Protein secretion assay
A protein secretion assay was performed to explore the secretion of Tle1AH in A. hydrophila as described elsewhere [26]. The tle1AH gene was expressed in A. hydrophila through the recombinant plasmid pMMB207-tle1AH (fused with 6*His-tag). Then, the strains were grown in 500-mL glass culture flasks with 200 mL LB medium for 18 h, and bacterial cultures were collected by centrifugation at 10 000 × g for 10 min.
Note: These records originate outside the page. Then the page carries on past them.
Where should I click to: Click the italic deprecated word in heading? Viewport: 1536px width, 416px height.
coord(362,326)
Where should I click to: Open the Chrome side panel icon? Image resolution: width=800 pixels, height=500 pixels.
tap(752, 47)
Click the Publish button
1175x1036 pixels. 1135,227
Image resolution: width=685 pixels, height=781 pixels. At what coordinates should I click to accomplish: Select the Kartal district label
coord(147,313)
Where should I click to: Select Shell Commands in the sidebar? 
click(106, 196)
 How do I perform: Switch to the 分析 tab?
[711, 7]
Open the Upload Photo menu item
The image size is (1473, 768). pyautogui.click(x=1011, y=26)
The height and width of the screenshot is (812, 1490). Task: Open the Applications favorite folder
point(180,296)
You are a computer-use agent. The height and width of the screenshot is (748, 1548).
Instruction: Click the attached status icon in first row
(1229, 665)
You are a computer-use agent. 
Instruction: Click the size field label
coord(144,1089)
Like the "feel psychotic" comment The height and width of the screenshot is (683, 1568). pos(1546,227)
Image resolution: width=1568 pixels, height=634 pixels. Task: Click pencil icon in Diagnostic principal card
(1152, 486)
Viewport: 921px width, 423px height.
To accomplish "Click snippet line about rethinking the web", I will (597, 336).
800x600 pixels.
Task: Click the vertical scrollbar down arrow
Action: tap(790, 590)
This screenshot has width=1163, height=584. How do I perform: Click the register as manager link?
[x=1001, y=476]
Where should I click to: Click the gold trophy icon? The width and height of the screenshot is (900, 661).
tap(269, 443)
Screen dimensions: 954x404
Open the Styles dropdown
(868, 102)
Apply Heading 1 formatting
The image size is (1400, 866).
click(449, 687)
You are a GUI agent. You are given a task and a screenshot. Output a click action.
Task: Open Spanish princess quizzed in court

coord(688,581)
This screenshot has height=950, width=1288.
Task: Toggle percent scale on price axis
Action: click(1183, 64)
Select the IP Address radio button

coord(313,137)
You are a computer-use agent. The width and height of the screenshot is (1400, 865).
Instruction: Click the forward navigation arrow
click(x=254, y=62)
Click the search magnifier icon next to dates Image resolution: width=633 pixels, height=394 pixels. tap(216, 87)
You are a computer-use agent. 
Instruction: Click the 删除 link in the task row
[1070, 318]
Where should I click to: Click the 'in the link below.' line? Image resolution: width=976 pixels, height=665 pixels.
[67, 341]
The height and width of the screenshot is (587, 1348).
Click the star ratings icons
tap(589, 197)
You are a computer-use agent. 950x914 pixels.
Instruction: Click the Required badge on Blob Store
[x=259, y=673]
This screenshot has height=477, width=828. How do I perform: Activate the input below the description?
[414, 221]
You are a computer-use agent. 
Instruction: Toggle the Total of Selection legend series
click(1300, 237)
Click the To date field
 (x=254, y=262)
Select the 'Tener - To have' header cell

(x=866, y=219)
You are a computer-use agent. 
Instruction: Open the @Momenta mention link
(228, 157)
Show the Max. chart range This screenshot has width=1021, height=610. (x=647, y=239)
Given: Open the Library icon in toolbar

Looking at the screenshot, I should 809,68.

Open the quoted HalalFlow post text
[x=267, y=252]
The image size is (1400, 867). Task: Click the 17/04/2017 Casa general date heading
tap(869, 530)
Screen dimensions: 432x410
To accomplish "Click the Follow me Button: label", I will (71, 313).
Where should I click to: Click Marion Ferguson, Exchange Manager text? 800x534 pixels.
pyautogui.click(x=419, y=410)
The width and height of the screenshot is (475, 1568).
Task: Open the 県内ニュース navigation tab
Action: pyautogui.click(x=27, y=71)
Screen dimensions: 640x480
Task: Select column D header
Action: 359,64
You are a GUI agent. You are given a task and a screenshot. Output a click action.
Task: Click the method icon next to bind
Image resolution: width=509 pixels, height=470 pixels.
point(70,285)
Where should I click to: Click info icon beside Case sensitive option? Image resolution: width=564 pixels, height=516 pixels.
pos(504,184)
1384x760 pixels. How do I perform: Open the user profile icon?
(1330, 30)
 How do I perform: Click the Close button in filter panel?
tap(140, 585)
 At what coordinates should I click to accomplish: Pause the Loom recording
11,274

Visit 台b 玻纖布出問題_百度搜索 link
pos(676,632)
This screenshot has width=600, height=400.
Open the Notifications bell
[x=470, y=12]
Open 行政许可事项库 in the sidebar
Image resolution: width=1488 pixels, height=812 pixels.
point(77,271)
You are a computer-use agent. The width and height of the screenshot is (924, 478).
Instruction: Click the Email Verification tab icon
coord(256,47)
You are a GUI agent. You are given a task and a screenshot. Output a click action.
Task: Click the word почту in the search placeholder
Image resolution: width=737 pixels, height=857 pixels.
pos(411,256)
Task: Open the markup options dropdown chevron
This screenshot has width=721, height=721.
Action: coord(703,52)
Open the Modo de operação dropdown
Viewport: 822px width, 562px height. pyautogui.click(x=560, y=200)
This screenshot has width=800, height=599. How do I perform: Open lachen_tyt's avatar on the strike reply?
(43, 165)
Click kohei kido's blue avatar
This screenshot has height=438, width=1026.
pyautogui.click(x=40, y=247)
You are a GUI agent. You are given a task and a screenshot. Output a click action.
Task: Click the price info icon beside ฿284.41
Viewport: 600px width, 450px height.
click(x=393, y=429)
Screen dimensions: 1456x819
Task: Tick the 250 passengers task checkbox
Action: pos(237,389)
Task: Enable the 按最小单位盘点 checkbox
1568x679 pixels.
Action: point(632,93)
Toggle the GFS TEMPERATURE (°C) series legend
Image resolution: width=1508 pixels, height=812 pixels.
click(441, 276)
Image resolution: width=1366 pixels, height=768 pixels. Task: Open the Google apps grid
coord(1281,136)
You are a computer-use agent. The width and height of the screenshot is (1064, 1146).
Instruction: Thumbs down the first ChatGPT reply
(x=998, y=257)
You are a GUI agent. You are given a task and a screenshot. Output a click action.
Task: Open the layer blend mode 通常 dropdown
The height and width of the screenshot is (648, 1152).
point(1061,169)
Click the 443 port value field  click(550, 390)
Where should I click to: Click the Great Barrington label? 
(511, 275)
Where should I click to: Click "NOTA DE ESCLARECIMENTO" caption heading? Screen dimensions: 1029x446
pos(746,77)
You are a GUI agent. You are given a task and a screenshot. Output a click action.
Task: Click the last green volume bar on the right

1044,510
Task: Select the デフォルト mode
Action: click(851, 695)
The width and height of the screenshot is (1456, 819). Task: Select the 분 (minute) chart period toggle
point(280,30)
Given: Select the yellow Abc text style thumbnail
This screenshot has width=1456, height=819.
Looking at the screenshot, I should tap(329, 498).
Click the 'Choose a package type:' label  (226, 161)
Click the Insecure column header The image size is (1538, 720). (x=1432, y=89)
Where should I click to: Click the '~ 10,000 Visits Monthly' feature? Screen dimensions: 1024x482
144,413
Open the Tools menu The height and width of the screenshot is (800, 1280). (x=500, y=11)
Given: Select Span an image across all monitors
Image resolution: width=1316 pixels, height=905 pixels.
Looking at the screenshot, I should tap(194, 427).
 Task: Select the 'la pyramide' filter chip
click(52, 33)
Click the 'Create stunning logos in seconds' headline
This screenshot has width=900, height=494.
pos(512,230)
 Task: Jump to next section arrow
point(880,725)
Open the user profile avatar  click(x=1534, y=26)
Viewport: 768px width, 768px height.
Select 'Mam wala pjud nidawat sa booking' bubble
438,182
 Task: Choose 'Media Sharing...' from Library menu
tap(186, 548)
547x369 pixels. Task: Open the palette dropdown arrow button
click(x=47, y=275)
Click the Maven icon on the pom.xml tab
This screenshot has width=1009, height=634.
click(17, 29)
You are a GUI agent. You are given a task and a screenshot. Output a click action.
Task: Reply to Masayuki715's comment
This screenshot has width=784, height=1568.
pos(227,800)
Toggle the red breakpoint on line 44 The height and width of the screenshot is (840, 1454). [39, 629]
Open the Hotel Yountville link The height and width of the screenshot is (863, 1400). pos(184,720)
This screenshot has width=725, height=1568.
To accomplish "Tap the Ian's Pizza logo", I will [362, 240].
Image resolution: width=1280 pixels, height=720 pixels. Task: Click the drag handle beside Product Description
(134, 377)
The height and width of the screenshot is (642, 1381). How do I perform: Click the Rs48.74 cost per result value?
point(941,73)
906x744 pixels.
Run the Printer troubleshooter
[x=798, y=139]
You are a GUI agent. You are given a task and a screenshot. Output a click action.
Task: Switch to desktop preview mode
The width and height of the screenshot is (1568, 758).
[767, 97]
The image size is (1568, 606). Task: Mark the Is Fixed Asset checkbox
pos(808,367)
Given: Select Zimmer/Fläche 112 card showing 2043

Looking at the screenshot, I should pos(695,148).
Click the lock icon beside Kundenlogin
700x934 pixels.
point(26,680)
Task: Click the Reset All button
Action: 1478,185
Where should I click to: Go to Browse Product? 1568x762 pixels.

The cell pellets were resuspended using 5 mL PBS and 50 µL 5 × SDS-PAGE (sodium dodecyl sulfate/polyacrylamide gel electrophoresis; KeyGEN BioTECH, Nanjing, China) sample loading buffer. The culture supernatants were filtered using a 0.22-µm membrane filter (OKLABS), and 100% ice-cold trichloroacetic acid (TCA) solution (to 10%) was added to precipitate proteins on ice for 1 h. The proteins were then centrifuged at 15 000 × g for 15 min at 4 °C, and the supernatant was discarded. The concentrated protein precipitate was washed twice with 100% acetone and centrifuged at 15 000 × g for 10 min. After air-drying in a sterile laminar flow hood for 20 min, the proteins were collected and treated with 5× SDS-PAGE buffer. Then, the protein samples from cell pellets and culture supernatants were analyzed by SDS-PAGE and Western blot with anti-His mouse monoclonal antibody (mAb; Abmart, Shanghai, China) or anti-GroEL (heat shock protein Hsp60) polyclonal antiserum [34]. Here GroEL (a cytoplasmic protein) serves as a loading control.
Growth curves for Tle1AH toxicity assays
The Tle1AH toxicity assay was carried out as described previously [35]. pBAD/HisA (Invitrogen) was used for construction of the expression vectors for tle1AH and its point mutant tle1AHS303A (the catalysis site of Tle1AH at position 303 mutated from serine to alanine). Point mutation S303A was generated by fusion PCR and further verified by sequencing [34]. To achieve periplasmic localization, the PelB leader sequence [36] was fused in front of the tle1AH and tle1AHS303A. E. coli TOP10 containing pBAD/HisA–tle1AH or pBAD/HisA–tle1AHS303A were grown overnight at 37 °C in a 5-mL eppendorf tube (GeGene Tech, Shanghai, China) with LB medium containing Amp; the OD600 was adjusted to 0.5, and the cultures were inoculated into a 50-mL glass flask with 20 mL LB broth at a ratio of 1:100. Cultures were induced with 0.25% l-arabinose after 1.5 h of growth. A growth curve was drawn by measuring the OD600 every 30 min. The experiment was repeated three times independently.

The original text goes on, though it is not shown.